Roused by a flurry of op-eds, bloggers assess the role of religion in mainstream politics. They also respond to yesterday's British elections and to one production company's plan to release new movies to theaters, DVD, and television simultaneously.
Religious right takes center stage: In yesterday's Washington Post, estimable conservative George Will lamented the "persecution complex" of American Christians, and particularly its use by conservative politicians, a day after John McCandlish Phillips complained, in the same pages, that major newspapers have been routinely overstating the religious zealotry of conservatives. Also yesterday, the Wall Street Journal hosted a head-to- head debate over the religious right between critical Christopher Hitchens (a Slate contributor) and supportive James Taranto.
At libertarian The QandO Blog, Dale Franks thinks the secularist fuss is mere alarmism. "Repeat after me," he advises. "There is no theocracy in America." Paul Mirengoff of conservative syndicate Power Line agrees, suggesting it's the liberals who are behaving like reactionaries. "Our secular society traditionally has permitted, and been willing to consider, arguments founded on nearly all belief systems," he writes. "However, in the aftermath of the 2004 election, our elites are concerned that the values of Christian fundamentalists are doing too well in our market place of ideas."
"Verdict: Taranto by TKO," declaresParagraph Farmer Patrick O'Hannigan. At Mossback Culture, socially liberal and fiscally conservative Richard Bennett gives a predictably even-handed reading of the debate. "It's hard to argue," he writes, with Taranto's logic "that the courts have imposed specific policies on the country, such as legalizing abortion, that are actually the province of the legislative branch." He applauds the responsible conservative movement to seek recourse electing like-minded representatives, but pleads, "No more mixing religion and politics, please. Voting your moral values is fine, but following the literal text of the Bible is delusional."
"It doesn't speak well for the Democratic party that this sort of thoughtful, civil discussion is happening wholly within a conservative-leaning publication," says New York City "covert Republican" SomeJoe. "That's healthy intellectual discourse, and there are too few liberals and Democrats participating." Some, however, see ideological close-mindedness on both sides of the aisle. At BuzzMachine, critic Jeff Jarvis thinks even the sympathetic Will is being reductive and overly schematic. "Will doesn't pull back quite far enough," he writes, "for he contrasts only the religious fringe with the godless and leaves out the vast religious majority inbetween." At Home of the mandinmories, Gambian network analyst Ousman Ceesay calls Will's column a "reasonable reminder to the wingnuts."
The listless election of Tony Blah: As expected, British elections yesterday returned embattled Tony Blair to Downing Street, albeit at the front of a Labor party hemorrhaging support nationwide. The chief gains in Parliament were made by the left-wing, anti-war Liberal Democrats.

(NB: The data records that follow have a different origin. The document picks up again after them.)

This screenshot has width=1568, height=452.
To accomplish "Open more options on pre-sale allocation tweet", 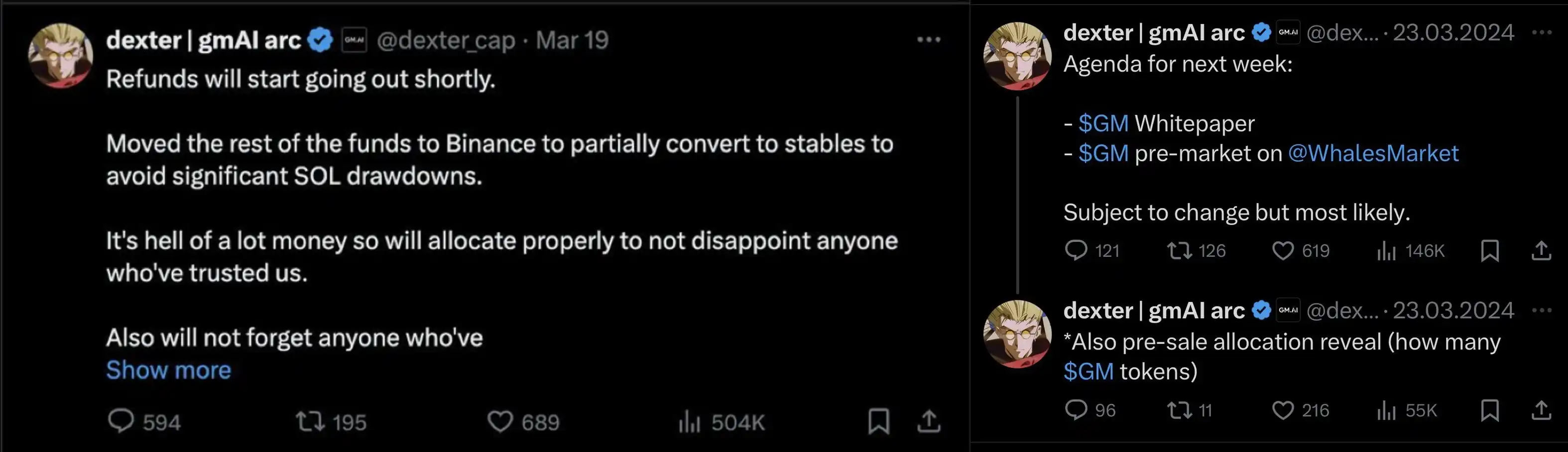I will (1542, 310).
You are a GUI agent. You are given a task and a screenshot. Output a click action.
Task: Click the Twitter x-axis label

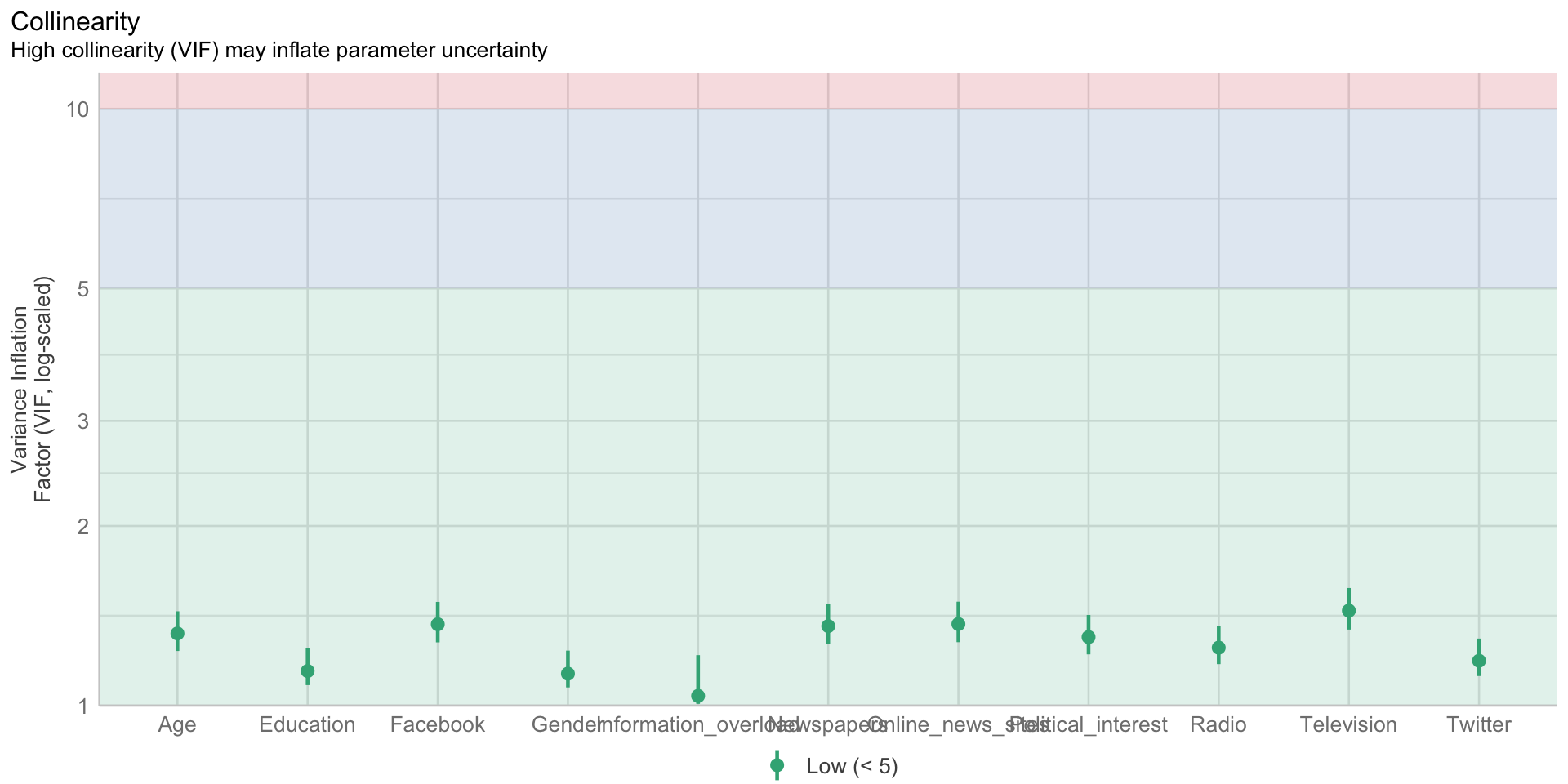coord(1479,725)
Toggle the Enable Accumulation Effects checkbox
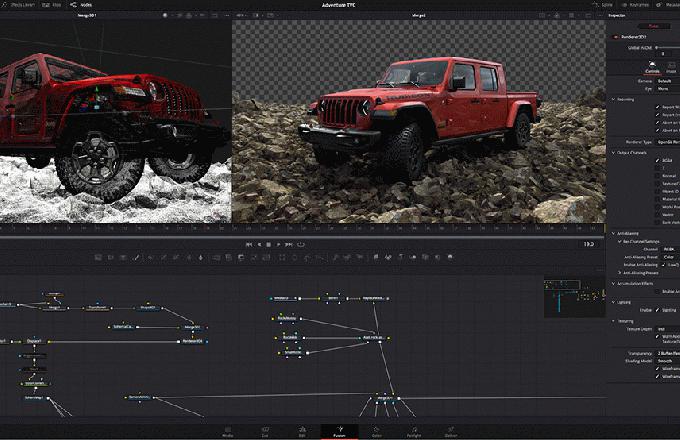 pos(656,291)
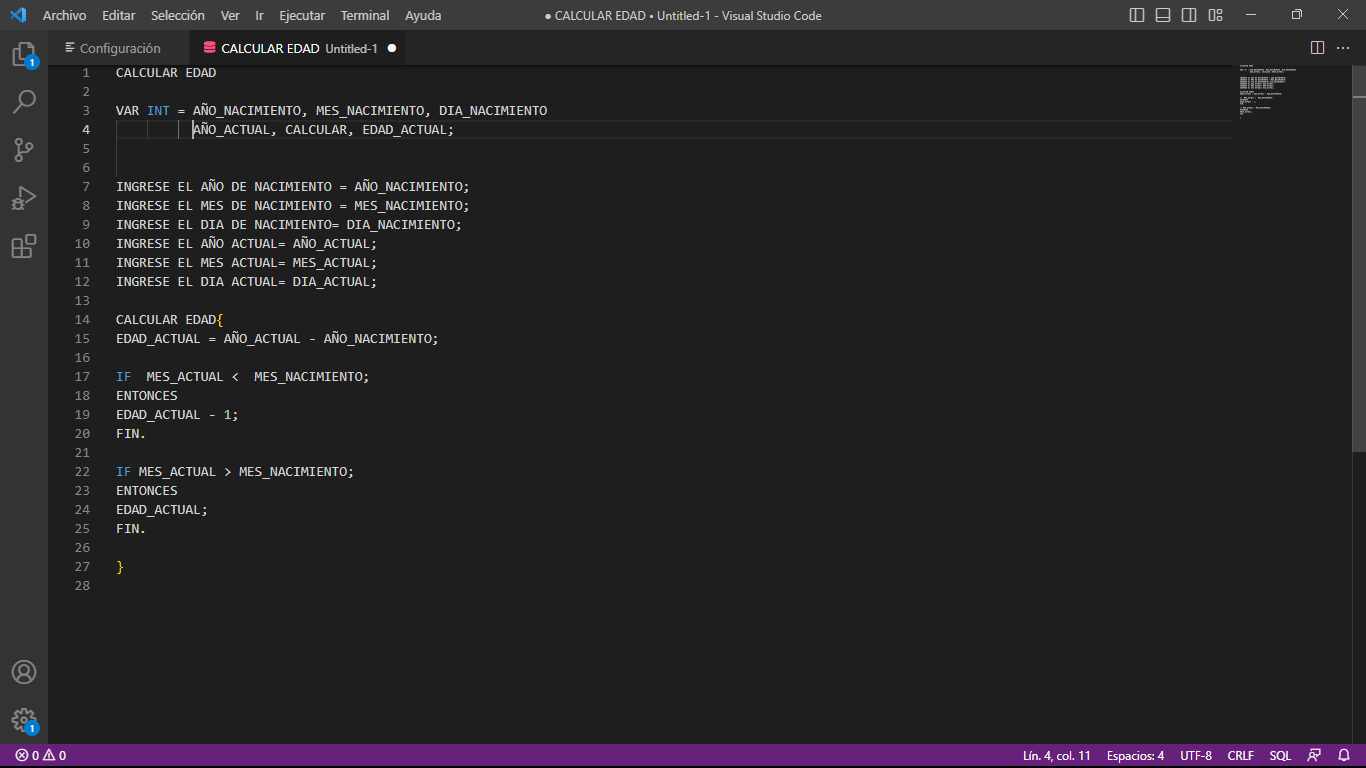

"I was just hanging on the edge of my seat for ... the outcome everybody expected," writes Natasha Celine at liberal American blog Pacific Views. Many observers, like Madame Chiang in Hong Kong, see the shrinking Labor majority as a forecast of significant change down the road. "Britain should now have real three-party politics which should make the next election far more interesting," she writes.

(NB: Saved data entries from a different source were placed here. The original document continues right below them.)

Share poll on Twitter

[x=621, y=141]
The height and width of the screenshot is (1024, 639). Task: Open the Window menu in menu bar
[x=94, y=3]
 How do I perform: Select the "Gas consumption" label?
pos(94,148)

Others see even a slimming majority as a meaningful majority nonetheless. "For the labour party, this is an historic victory. Never before in the past century a leader of that party could win three times in a row," writes Lorenzo Zucca at group law blog The TransAtlantic Assembly. For Blair, however, the election isn't so much a victory as a preparatory step—to what Zucca sees as the prime minister's inevitable campaign to lead the European Council. "I am not sure whether a scenario with Tony Blair as president of the European Council, and Bill Clinton as head of the UN is feasible," he writes prophetically. "But I am confident they will give it a try."
Read more about the elections.
Movies, movies everywhere:Following up on speculation in April's Wired, billionaire Mark Cuban's 2929 Entertainment has announced plans to buck convention and release at least six future films by Steven Soderbergh simultaneously to theaters, DVD, and television.
"I think it's great to see a bold experiment like this take place with the once-sacred hollywood film release cycle," says gadget enthusiast Matt Haughey, who sees the plan as sensible business, too. "I've long felt that much of online film trading comes from film fans stuck in 'The Great Gap' as I like to call it," between a film's time in the theater and its release on video. At LAist,Chris Ullrich is displeased. "Movies are made to be seen in a theater," he moans. "It's that simple."